RECORD EXTRACTS:
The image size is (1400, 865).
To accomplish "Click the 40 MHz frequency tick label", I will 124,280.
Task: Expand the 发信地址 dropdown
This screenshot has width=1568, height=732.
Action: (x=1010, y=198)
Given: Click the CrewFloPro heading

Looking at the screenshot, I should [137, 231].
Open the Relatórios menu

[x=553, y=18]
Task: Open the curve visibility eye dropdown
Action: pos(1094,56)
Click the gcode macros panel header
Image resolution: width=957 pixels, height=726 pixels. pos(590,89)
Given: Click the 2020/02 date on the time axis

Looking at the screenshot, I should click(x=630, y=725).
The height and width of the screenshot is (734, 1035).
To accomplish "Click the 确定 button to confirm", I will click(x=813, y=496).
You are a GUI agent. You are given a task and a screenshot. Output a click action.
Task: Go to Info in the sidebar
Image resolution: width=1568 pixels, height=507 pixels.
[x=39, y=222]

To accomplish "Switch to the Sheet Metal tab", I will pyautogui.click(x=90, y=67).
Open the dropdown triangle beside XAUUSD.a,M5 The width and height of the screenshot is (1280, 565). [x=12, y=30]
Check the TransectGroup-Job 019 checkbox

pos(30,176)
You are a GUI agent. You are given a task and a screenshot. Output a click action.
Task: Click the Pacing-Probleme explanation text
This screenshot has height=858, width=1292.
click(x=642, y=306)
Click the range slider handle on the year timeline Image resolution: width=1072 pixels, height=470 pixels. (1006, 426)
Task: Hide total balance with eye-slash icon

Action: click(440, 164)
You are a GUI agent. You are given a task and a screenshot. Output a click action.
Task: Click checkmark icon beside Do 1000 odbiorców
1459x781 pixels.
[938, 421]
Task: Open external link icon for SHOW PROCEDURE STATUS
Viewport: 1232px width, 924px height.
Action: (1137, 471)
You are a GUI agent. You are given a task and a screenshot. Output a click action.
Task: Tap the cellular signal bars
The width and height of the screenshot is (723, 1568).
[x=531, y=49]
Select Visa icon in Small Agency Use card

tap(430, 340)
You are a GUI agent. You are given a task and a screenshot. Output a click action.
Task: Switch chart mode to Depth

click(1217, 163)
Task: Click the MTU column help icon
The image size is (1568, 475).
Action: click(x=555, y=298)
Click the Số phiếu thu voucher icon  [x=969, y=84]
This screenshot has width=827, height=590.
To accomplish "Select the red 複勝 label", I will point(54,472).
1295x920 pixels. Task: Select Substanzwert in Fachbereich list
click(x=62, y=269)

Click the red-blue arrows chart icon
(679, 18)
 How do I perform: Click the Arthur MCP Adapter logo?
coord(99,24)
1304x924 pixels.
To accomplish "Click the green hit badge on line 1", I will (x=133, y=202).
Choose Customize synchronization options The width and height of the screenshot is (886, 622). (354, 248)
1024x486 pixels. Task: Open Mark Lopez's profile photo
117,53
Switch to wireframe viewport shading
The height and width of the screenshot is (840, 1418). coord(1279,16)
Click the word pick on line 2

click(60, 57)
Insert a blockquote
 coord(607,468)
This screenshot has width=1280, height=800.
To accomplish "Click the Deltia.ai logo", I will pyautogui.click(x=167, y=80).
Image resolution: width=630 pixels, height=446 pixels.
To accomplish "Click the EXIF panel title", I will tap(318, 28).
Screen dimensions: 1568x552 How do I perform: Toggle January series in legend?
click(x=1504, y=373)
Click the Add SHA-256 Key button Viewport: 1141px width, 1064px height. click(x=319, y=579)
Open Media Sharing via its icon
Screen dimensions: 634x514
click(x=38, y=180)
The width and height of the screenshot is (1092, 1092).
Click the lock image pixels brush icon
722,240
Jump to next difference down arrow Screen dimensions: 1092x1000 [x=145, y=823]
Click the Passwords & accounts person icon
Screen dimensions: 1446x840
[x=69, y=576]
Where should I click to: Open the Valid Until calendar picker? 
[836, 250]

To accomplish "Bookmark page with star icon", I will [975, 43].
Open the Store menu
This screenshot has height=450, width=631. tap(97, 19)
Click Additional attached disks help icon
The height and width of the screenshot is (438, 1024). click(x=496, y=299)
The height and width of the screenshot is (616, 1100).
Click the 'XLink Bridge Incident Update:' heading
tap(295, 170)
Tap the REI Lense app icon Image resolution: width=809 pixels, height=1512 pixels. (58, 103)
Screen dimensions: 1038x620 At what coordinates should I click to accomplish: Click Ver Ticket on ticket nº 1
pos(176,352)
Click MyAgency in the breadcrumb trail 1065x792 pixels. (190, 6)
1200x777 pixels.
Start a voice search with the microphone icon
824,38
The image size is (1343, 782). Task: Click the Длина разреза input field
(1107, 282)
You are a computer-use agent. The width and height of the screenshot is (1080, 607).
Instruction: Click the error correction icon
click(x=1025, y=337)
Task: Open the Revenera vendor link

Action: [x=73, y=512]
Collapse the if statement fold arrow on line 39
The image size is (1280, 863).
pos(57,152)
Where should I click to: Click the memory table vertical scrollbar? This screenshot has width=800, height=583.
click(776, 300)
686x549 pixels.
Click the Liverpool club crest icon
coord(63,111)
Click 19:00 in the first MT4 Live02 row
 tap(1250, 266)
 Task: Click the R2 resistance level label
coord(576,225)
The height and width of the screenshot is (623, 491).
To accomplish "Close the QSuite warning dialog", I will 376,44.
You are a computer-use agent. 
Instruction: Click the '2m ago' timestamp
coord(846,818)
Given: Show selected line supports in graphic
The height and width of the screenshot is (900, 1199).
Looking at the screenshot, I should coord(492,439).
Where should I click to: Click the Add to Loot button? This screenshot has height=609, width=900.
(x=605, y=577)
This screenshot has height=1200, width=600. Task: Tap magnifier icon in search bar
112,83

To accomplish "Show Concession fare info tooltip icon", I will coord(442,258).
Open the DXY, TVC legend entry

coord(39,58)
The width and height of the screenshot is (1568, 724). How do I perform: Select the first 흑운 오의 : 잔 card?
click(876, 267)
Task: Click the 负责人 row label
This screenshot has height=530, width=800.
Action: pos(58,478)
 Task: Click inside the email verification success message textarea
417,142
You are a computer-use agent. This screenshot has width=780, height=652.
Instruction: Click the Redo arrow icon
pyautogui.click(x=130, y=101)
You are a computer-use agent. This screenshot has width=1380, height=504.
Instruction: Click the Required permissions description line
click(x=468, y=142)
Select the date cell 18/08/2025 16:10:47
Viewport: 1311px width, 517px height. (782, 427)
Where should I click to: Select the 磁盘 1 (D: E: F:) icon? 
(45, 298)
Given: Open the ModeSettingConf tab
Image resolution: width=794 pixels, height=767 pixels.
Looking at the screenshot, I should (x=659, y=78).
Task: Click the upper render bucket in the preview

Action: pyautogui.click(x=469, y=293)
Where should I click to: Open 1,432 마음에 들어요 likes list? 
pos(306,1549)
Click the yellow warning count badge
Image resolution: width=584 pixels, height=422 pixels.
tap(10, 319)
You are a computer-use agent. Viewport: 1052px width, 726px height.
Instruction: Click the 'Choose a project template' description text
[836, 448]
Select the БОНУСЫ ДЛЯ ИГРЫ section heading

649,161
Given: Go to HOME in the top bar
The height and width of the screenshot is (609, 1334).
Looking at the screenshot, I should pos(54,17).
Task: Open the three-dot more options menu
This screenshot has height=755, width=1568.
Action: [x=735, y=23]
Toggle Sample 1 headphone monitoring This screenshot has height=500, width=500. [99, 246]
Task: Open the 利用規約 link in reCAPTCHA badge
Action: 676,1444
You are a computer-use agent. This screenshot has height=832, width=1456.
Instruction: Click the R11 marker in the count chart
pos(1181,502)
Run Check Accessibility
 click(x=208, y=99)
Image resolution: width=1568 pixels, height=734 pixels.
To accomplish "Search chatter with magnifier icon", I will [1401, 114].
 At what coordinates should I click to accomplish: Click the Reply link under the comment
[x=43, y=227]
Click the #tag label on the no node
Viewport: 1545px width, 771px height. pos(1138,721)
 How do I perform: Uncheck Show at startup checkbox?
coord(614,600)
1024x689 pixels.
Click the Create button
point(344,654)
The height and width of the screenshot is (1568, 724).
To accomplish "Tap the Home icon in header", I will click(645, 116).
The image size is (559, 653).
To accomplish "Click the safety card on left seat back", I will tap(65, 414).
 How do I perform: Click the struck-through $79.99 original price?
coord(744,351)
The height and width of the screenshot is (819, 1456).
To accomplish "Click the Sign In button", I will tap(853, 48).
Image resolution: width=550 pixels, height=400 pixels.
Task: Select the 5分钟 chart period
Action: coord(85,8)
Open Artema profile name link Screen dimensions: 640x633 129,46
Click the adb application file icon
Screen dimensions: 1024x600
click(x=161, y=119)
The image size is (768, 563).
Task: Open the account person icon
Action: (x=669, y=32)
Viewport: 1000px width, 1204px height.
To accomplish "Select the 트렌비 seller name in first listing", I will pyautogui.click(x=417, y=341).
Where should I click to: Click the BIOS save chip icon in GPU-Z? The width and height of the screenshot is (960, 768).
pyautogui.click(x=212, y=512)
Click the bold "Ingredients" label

ABOUT THIS EXERCISE: What you return should consist solely of the lines from the one containing "has height=832, width=1456." through the end of the entries above, reproduced exactly.

RESULT OF THIS EXERCISE:
You are a computer-use agent. This screenshot has height=832, width=1456.
Instruction: Click the R11 marker in the count chart
pos(1181,502)
Run Check Accessibility
 click(x=208, y=99)
Image resolution: width=1568 pixels, height=734 pixels.
To accomplish "Search chatter with magnifier icon", I will [1401, 114].
 At what coordinates should I click to accomplish: Click the Reply link under the comment
[x=43, y=227]
Click the #tag label on the no node
Viewport: 1545px width, 771px height. pos(1138,721)
 How do I perform: Uncheck Show at startup checkbox?
coord(614,600)
1024x689 pixels.
Click the Create button
point(344,654)
The height and width of the screenshot is (1568, 724).
To accomplish "Tap the Home icon in header", I will click(645, 116).
The image size is (559, 653).
To accomplish "Click the safety card on left seat back", I will tap(65, 414).
 How do I perform: Click the struck-through $79.99 original price?
coord(744,351)
The height and width of the screenshot is (819, 1456).
To accomplish "Click the Sign In button", I will tap(853, 48).
Image resolution: width=550 pixels, height=400 pixels.
Task: Select the 5分钟 chart period
Action: coord(85,8)
Open Artema profile name link Screen dimensions: 640x633 129,46
Click the adb application file icon
Screen dimensions: 1024x600
click(x=161, y=119)
The image size is (768, 563).
Task: Open the account person icon
Action: (x=669, y=32)
Viewport: 1000px width, 1204px height.
To accomplish "Select the 트렌비 seller name in first listing", I will pyautogui.click(x=417, y=341).
Where should I click to: Click the BIOS save chip icon in GPU-Z? The width and height of the screenshot is (960, 768).
pyautogui.click(x=212, y=512)
Click the bold "Ingredients" label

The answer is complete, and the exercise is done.